▸ Task goal: Nothing but an exact repeat of the entries below should appear in your answer.

Input data Block Start

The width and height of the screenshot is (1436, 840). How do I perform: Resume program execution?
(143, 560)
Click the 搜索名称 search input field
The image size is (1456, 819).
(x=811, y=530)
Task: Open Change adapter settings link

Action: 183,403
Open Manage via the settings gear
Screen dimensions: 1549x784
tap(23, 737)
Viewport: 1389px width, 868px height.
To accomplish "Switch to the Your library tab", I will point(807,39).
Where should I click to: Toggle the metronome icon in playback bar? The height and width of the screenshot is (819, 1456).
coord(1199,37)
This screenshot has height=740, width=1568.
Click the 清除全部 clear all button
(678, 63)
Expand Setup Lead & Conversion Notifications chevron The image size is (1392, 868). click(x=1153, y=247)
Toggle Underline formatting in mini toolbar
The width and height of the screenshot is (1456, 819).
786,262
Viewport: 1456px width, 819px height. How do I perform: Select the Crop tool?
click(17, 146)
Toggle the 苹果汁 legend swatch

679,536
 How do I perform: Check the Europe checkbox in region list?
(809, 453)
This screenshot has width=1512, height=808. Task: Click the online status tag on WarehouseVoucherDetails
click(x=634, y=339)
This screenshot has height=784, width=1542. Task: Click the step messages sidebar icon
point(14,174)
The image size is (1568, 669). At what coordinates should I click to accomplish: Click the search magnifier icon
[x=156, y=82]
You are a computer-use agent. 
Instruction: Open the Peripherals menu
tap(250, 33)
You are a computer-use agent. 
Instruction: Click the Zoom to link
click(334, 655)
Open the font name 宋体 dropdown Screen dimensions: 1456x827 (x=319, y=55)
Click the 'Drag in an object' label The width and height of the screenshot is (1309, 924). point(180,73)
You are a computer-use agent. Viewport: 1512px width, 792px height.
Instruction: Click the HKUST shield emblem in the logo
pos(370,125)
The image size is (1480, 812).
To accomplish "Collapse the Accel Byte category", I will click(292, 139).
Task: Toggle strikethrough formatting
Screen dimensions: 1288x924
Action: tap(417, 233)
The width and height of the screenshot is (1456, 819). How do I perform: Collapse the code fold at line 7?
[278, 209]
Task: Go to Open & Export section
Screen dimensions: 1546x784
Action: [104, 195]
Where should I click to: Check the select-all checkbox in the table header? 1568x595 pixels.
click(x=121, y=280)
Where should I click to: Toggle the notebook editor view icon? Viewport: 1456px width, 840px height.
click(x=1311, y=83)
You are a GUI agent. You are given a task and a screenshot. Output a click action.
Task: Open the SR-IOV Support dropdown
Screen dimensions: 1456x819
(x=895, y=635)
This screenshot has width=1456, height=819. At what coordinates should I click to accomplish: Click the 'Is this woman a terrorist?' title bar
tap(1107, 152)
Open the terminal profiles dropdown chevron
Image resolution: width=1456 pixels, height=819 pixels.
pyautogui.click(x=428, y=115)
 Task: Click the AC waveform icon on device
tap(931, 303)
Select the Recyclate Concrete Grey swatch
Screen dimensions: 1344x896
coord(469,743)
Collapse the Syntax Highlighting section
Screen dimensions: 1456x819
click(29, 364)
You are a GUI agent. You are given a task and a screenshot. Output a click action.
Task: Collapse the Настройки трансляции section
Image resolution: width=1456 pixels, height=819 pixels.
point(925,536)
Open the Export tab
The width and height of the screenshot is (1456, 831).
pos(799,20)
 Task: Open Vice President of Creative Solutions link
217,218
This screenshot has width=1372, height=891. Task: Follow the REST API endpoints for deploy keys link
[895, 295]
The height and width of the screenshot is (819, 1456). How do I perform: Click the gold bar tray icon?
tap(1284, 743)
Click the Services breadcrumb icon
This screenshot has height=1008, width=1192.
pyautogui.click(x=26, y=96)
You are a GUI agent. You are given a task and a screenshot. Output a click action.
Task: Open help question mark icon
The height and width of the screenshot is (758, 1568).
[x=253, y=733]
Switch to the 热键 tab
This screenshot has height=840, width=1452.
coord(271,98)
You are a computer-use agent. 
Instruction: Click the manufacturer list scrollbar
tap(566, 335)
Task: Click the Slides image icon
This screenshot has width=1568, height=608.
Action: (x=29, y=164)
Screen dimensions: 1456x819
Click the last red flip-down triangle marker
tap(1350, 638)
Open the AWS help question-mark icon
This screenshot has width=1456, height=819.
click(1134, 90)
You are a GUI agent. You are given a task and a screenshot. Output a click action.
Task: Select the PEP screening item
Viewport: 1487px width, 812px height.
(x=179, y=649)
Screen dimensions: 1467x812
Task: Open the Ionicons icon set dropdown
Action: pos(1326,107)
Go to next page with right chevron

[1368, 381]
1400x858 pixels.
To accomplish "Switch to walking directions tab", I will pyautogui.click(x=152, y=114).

Input data Block End

▸ Written answer:
The width and height of the screenshot is (1436, 840). How do I perform: Resume program execution?
(143, 560)
Click the 搜索名称 search input field
The image size is (1456, 819).
(x=811, y=530)
Task: Open Change adapter settings link

Action: 183,403
Open Manage via the settings gear
Screen dimensions: 1549x784
tap(23, 737)
Viewport: 1389px width, 868px height.
To accomplish "Switch to the Your library tab", I will point(807,39).
Where should I click to: Toggle the metronome icon in playback bar? The height and width of the screenshot is (819, 1456).
coord(1199,37)
This screenshot has height=740, width=1568.
Click the 清除全部 clear all button
(678, 63)
Expand Setup Lead & Conversion Notifications chevron The image size is (1392, 868). click(x=1153, y=247)
Toggle Underline formatting in mini toolbar
The width and height of the screenshot is (1456, 819).
786,262
Viewport: 1456px width, 819px height. How do I perform: Select the Crop tool?
click(17, 146)
Toggle the 苹果汁 legend swatch

679,536
 How do I perform: Check the Europe checkbox in region list?
(809, 453)
This screenshot has width=1512, height=808. Task: Click the online status tag on WarehouseVoucherDetails
click(x=634, y=339)
This screenshot has height=784, width=1542. Task: Click the step messages sidebar icon
point(14,174)
The image size is (1568, 669). At what coordinates should I click to accomplish: Click the search magnifier icon
[x=156, y=82]
You are a computer-use agent. 
Instruction: Open the Peripherals menu
tap(250, 33)
You are a computer-use agent. 
Instruction: Click the Zoom to link
click(334, 655)
Open the font name 宋体 dropdown Screen dimensions: 1456x827 (x=319, y=55)
Click the 'Drag in an object' label The width and height of the screenshot is (1309, 924). point(180,73)
You are a computer-use agent. Viewport: 1512px width, 792px height.
Instruction: Click the HKUST shield emblem in the logo
pos(370,125)
The image size is (1480, 812).
To accomplish "Collapse the Accel Byte category", I will click(292, 139).
Task: Toggle strikethrough formatting
Screen dimensions: 1288x924
Action: tap(417, 233)
The width and height of the screenshot is (1456, 819). How do I perform: Collapse the code fold at line 7?
[278, 209]
Task: Go to Open & Export section
Screen dimensions: 1546x784
Action: [104, 195]
Where should I click to: Check the select-all checkbox in the table header? 1568x595 pixels.
click(x=121, y=280)
Where should I click to: Toggle the notebook editor view icon? Viewport: 1456px width, 840px height.
click(x=1311, y=83)
You are a GUI agent. You are given a task and a screenshot. Output a click action.
Task: Open the SR-IOV Support dropdown
Screen dimensions: 1456x819
(x=895, y=635)
This screenshot has width=1456, height=819. At what coordinates should I click to accomplish: Click the 'Is this woman a terrorist?' title bar
tap(1107, 152)
Open the terminal profiles dropdown chevron
Image resolution: width=1456 pixels, height=819 pixels.
pyautogui.click(x=428, y=115)
 Task: Click the AC waveform icon on device
tap(931, 303)
Select the Recyclate Concrete Grey swatch
Screen dimensions: 1344x896
coord(469,743)
Collapse the Syntax Highlighting section
Screen dimensions: 1456x819
click(29, 364)
You are a GUI agent. You are given a task and a screenshot. Output a click action.
Task: Collapse the Настройки трансляции section
Image resolution: width=1456 pixels, height=819 pixels.
point(925,536)
Open the Export tab
The width and height of the screenshot is (1456, 831).
pos(799,20)
 Task: Open Vice President of Creative Solutions link
217,218
This screenshot has width=1372, height=891. Task: Follow the REST API endpoints for deploy keys link
[895, 295]
The height and width of the screenshot is (819, 1456). How do I perform: Click the gold bar tray icon?
tap(1284, 743)
Click the Services breadcrumb icon
This screenshot has height=1008, width=1192.
pyautogui.click(x=26, y=96)
You are a GUI agent. You are given a task and a screenshot. Output a click action.
Task: Open help question mark icon
The height and width of the screenshot is (758, 1568).
[x=253, y=733]
Switch to the 热键 tab
This screenshot has height=840, width=1452.
coord(271,98)
You are a computer-use agent. 
Instruction: Click the manufacturer list scrollbar
tap(566, 335)
Task: Click the Slides image icon
This screenshot has width=1568, height=608.
Action: (x=29, y=164)
Screen dimensions: 1456x819
Click the last red flip-down triangle marker
tap(1350, 638)
Open the AWS help question-mark icon
This screenshot has width=1456, height=819.
click(1134, 90)
You are a GUI agent. You are given a task and a screenshot. Output a click action.
Task: Select the PEP screening item
Viewport: 1487px width, 812px height.
(x=179, y=649)
Screen dimensions: 1467x812
Task: Open the Ionicons icon set dropdown
Action: pos(1326,107)
Go to next page with right chevron

[1368, 381]
1400x858 pixels.
To accomplish "Switch to walking directions tab", I will pyautogui.click(x=152, y=114).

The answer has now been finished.